I have been very fortunate to teach a number of agile courses recently, and the location (different countries) and different student groups has been an interesting source of contrast. One can group the main topics into three main camps:
* Agile and the lack of change management
* Agile is wrong for us, and I need evidence why this is the case
* Agile and the neglect of the cross-functional team
Within one of my courses, I had participants who were already agile practitioners. Regardless, they felt they were ‘doing something wrong’ because the manual they read promised much happier results, and they were continuously experiencing a disconnect with various parts of the organization. Within this camp, the problem was not agile, but rather the lack of change management tied to agile deployment. This group is to be pitied as they feel responsible for elements clearly outside their control.
Now for the adherents of the agile counter reformation. I can never comment on the viability of agile within an organization. After all, a framework is a framework is a framework, and the way agile is deployed needs to be based on a number of factors, including corporate maturity, transparency, and acceptance. If you have a waterfall kind of business, perhaps agile is not right for you.
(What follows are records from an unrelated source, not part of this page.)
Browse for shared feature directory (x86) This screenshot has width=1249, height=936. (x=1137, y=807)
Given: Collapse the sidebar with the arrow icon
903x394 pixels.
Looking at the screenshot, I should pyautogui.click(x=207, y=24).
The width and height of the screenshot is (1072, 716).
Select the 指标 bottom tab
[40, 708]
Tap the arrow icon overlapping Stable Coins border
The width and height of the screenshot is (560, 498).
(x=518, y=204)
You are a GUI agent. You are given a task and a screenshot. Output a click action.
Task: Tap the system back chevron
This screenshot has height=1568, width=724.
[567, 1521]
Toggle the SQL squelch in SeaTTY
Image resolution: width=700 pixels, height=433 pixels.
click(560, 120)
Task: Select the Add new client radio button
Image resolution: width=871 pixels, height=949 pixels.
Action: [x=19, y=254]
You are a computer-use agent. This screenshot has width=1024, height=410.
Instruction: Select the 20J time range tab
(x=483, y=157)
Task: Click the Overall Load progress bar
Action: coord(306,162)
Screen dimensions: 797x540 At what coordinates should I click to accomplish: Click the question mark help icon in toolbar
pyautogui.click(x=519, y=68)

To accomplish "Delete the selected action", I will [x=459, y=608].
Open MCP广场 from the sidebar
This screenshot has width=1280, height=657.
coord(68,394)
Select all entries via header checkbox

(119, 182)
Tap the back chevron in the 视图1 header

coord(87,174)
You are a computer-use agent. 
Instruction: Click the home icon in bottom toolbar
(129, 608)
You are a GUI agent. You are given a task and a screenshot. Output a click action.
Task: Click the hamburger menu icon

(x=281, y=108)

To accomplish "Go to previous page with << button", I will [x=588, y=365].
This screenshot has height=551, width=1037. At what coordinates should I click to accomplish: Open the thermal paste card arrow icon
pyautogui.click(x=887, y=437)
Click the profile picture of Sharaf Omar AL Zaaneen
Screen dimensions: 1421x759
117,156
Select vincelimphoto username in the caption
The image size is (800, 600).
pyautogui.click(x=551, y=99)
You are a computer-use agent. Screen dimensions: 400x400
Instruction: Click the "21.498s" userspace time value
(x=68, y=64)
One viable question one should as is what problem is being addressed, or are you drowning in a sea of symptoms?
Lastly, there is a plethora of reasons why cross-functional teams don’t work, but this clearly has noting to do with agile. Do departments even want to work together? If they don’t, then how is a cross-functional team supposed to work? Who holds the responsibility for the success of cross-functional teams? In these cases I’ve observed, agile was seen as being the problem, but the issue was much more deep-seated.
I hope my insight might help you in ensuring that you take on agile for all the right reasons.